◆ Assigned task ◆
Show every line from the entries that follow which holds the word "chart".

[Stored items]
★ ★ ★ ★

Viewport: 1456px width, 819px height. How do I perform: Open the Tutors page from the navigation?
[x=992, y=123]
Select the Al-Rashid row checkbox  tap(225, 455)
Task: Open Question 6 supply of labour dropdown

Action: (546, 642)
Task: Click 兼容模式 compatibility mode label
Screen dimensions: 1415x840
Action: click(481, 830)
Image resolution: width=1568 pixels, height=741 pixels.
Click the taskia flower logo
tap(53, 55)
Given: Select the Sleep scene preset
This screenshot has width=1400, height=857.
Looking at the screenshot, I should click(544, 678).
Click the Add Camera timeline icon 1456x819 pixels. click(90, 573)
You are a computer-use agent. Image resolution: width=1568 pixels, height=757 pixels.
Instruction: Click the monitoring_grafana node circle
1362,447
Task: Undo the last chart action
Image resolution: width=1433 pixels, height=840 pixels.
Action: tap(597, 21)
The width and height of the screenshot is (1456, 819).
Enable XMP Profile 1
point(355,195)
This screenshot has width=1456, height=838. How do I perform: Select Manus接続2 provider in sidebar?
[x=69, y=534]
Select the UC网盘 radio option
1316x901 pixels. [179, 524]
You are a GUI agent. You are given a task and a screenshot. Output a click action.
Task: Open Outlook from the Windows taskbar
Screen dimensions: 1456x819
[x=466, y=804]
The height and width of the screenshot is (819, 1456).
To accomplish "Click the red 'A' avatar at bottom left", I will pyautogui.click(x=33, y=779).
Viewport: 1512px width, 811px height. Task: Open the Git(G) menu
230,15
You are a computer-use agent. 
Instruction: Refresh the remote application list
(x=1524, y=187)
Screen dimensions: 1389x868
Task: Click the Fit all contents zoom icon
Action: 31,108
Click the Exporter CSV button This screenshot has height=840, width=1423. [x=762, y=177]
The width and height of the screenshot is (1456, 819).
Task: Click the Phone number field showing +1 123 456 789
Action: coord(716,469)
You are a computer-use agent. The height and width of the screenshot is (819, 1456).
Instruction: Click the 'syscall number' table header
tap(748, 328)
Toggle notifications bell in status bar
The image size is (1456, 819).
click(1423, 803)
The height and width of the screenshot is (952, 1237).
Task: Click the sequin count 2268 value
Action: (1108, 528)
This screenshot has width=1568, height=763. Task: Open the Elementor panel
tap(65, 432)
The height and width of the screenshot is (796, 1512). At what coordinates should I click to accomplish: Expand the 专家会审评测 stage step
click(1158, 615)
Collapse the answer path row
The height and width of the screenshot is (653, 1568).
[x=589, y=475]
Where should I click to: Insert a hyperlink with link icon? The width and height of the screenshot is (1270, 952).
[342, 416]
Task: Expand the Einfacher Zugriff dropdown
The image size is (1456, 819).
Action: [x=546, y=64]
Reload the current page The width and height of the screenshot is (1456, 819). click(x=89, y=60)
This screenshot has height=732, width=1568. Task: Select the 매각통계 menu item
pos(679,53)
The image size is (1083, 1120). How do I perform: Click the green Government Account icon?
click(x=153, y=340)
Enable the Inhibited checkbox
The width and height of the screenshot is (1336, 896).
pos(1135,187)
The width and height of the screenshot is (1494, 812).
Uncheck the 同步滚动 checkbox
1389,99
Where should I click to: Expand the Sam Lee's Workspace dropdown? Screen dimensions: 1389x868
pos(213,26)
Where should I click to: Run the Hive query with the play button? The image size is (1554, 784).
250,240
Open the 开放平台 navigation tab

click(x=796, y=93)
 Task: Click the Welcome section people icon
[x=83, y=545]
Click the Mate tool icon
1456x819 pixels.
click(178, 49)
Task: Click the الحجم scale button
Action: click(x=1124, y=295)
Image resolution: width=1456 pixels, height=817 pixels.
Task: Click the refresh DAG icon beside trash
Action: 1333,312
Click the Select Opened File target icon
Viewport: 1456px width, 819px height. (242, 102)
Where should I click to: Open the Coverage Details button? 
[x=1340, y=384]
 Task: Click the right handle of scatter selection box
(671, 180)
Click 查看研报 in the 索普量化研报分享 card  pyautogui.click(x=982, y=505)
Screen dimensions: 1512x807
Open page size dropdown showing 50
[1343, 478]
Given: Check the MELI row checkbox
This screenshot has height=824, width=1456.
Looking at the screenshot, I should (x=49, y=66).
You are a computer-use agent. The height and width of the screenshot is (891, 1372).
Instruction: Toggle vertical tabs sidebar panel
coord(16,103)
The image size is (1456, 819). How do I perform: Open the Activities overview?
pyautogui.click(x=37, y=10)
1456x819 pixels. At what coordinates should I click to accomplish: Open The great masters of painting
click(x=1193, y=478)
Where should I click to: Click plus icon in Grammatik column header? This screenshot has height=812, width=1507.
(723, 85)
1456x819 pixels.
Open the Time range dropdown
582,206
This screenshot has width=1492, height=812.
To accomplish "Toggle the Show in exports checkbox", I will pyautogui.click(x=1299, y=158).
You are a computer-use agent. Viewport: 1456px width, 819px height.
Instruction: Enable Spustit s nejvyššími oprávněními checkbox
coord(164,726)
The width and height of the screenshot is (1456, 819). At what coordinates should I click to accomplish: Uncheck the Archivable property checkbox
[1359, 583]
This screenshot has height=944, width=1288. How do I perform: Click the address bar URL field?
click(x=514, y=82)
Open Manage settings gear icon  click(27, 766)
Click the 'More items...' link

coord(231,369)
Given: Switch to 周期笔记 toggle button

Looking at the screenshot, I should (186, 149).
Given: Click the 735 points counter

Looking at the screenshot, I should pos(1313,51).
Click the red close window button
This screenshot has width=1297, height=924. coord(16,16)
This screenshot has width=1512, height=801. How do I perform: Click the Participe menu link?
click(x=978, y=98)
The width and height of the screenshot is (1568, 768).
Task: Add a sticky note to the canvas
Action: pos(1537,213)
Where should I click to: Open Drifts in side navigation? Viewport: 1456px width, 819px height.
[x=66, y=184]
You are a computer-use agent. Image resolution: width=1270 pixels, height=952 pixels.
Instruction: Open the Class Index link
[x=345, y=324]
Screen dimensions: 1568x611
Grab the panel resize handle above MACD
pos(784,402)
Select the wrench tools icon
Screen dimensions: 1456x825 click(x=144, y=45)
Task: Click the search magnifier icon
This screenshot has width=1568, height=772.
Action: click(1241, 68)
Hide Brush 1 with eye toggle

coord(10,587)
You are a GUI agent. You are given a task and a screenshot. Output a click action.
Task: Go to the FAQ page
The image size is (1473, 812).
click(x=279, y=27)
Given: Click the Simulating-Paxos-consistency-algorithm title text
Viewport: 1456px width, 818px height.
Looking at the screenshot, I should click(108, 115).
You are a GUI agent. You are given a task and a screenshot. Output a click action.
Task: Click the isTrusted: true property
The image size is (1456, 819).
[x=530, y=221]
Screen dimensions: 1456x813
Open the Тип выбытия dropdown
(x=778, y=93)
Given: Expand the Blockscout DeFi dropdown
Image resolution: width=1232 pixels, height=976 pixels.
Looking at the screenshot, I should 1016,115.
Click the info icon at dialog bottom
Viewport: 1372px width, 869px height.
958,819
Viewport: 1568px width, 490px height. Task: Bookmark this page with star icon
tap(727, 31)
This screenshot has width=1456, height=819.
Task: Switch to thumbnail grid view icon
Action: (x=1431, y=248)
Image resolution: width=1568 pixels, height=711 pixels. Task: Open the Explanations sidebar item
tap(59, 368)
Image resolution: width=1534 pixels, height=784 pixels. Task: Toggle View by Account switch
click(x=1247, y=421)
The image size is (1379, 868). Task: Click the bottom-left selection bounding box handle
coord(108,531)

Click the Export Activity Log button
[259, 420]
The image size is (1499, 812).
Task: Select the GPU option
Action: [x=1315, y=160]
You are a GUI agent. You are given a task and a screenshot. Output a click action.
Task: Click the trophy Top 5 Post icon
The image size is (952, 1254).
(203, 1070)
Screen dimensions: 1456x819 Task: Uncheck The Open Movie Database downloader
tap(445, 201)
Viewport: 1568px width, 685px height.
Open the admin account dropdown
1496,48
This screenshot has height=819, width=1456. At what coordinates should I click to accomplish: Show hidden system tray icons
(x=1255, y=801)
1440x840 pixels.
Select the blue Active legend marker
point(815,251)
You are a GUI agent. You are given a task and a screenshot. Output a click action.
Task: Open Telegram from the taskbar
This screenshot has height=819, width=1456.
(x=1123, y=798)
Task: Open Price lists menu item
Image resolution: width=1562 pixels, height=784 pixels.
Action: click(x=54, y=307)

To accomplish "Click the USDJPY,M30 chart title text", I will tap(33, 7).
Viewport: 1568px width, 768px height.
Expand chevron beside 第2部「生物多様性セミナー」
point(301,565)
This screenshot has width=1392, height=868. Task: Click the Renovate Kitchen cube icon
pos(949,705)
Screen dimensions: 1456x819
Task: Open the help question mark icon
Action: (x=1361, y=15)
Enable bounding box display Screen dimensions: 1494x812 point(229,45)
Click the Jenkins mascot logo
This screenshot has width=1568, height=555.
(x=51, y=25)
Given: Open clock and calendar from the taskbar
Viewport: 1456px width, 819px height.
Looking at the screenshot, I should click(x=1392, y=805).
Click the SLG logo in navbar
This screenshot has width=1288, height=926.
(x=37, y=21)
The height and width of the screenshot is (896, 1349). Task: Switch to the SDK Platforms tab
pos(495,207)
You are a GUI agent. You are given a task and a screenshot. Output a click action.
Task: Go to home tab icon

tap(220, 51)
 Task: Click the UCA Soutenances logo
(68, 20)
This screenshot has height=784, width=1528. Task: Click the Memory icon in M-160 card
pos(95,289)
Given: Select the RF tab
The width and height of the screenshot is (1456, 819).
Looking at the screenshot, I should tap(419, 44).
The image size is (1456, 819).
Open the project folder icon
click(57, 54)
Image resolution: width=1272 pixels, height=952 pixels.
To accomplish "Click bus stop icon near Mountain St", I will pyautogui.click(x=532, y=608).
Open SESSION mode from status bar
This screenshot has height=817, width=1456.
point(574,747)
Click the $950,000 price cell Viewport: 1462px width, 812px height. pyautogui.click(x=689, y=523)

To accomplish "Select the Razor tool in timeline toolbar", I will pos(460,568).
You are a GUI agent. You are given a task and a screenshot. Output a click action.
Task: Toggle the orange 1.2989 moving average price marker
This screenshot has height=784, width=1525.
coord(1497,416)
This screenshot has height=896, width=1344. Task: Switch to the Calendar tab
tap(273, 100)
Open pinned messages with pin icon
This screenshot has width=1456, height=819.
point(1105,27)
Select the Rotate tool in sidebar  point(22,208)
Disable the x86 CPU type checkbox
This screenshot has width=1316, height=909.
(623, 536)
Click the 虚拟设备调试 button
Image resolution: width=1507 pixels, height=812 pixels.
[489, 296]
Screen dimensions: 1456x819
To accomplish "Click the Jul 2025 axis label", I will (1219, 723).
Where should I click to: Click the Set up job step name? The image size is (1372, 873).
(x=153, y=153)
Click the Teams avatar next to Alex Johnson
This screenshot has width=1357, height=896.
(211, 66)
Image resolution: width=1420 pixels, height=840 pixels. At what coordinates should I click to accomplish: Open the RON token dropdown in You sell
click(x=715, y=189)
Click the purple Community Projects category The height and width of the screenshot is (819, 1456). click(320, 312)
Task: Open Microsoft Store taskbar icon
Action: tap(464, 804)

★ ★ ★ ★

◆ Task answer ◆
Task: Undo the last chart action
To accomplish "Click the USDJPY,M30 chart title text", I will tap(33, 7).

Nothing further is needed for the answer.